Meituan Dianping (“MD”) delivered eye-catching 4Q19 result, with revenue 6% above consensus, and strong earnings upbeat. 1Q20E guidance was better than feared, with 15% revenue YoY decline and net loss of RMB1.2bn. We expect MD to face near-term pressure in 1H20E, but long-term intact. We cut its revenue by 5%/2% in FY20/21E, and lowered TP to HK$120. Suggest to buy on dips.

 

  • 4Q19 all-round beat. 4Q19 revenue grew 42% YoY, 6%/5% above consensus/our estimate. Adj. net profit reached RMB2.27bn, largely above consensus of RMB470mn, mainly on lower S&M, R&D, and narrowing loss of initiatives. GTV grew 38% YoY, 4% above our estimate. By segments, GTV of food delivery/ In-store, hotel & travel/ New initiatives grew 40%/35%/33% YoY. Take rate grew up to 14.8% in 4Q19 (vs. 14.4% in 4Q18), in which food delivery/ In-store, hotel & travel/ New initiatives at 14%/10.5%/35%, +0.1ppts/0.9ppts/4.5ppts QoQ. We are impressed by this eye-catching result with strong earnings beat and solid growth of all segments.  

 

  • Near-term pressure from COVID-19, but long term intact. Given COVID-19 impact, mgmt guided revenue to drop 15% YoY and net loss at RMB1.2bn in 1Q20E. We view this guidance as better-than-feared.
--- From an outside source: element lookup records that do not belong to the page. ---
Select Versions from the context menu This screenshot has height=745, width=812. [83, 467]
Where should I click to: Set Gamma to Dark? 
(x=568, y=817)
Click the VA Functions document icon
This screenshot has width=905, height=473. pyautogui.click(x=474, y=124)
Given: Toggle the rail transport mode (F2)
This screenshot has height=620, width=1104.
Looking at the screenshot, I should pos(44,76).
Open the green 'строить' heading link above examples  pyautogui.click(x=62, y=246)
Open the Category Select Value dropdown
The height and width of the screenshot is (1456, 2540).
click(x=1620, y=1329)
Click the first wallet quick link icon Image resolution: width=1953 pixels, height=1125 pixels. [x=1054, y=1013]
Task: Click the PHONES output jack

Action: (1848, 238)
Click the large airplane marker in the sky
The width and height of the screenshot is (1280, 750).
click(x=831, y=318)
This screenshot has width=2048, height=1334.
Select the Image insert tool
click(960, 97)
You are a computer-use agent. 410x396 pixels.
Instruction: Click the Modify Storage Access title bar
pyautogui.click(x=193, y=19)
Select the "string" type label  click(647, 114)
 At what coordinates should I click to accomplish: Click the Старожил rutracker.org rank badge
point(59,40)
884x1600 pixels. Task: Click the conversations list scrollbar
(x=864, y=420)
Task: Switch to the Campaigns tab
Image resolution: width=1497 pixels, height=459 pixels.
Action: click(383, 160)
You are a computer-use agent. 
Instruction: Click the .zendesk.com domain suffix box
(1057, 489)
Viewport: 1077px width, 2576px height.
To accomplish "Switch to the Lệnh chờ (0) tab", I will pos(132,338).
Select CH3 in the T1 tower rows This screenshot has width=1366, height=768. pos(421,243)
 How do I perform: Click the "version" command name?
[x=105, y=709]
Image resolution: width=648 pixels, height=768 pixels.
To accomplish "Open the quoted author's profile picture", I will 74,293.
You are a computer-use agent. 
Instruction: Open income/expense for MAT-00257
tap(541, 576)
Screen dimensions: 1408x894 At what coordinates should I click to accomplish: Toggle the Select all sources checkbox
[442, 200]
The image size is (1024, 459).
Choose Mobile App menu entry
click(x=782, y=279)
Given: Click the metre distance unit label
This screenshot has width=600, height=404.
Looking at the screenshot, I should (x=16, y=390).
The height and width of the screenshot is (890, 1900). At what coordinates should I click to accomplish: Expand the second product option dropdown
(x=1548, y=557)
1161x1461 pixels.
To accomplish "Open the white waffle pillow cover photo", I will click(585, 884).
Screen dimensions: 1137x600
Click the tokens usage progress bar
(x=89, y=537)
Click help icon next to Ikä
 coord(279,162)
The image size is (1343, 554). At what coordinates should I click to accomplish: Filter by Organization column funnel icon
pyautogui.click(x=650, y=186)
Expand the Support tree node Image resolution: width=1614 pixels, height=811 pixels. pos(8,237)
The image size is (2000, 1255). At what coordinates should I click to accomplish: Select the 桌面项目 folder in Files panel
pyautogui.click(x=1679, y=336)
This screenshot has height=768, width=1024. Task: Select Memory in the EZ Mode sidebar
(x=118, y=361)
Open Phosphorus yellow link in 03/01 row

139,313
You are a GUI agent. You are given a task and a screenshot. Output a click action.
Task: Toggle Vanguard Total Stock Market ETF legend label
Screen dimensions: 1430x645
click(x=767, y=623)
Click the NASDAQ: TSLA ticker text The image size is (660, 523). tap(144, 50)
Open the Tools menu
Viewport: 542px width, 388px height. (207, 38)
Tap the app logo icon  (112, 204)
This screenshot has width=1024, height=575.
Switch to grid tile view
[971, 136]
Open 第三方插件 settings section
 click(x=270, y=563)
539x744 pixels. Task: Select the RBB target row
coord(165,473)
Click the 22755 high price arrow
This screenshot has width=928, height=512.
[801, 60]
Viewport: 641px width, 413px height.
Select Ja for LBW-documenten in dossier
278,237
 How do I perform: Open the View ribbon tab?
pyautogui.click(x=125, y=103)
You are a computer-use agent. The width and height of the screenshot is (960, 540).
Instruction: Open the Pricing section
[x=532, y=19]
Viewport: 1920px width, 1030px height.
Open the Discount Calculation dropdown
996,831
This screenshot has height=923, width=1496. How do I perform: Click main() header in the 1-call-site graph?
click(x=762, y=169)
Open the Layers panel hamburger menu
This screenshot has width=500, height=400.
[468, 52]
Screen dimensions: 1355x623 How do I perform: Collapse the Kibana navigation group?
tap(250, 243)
By segment, food delivery/in-store dining & hotel volumes recovered to 75%/40-50% of pre-epidemic level. We forecast food delivery/ In-store, hotel & travel/ new initiatives revenue to decline 14%/35%/0% YoY, with OPM at -3%/+20%/-40% in 1Q20E. Food delivery might see positive YoY revenue growth in 2Q20E, if domestic market epidemic stabilizes, while in-store would recover until 3Q20E. 1Q20E take rate might see decline. Mgmt was conservative on its take rate in FY20E, considering its subsidies and support to merchants. We cut its revenue by 5%/2% in FY20/21E, and trimmed its adj. net profit by 3%/0%.  MD's financials in 1Q20E could bear short-term pressure, but we keep positive on its secular growth, and expect it to benefit from user expansion in the long term and stronger engagement in this epidemic. 

 

  • Maintain BUY. With financial adjustment, we slightly trimmed our DCF-based TP from HK$126 to HK$120 (implying 4.4x FY21E P/S, or 48x FY21E P/E). With epidemic impact partly priced in, we suggest to look beyond soft 2020, and keep an eye on more catalysts from: 1) delivery & hotel recovery; 2) cross-selling effect to unlock revenue; and 3) new initiatives expansion.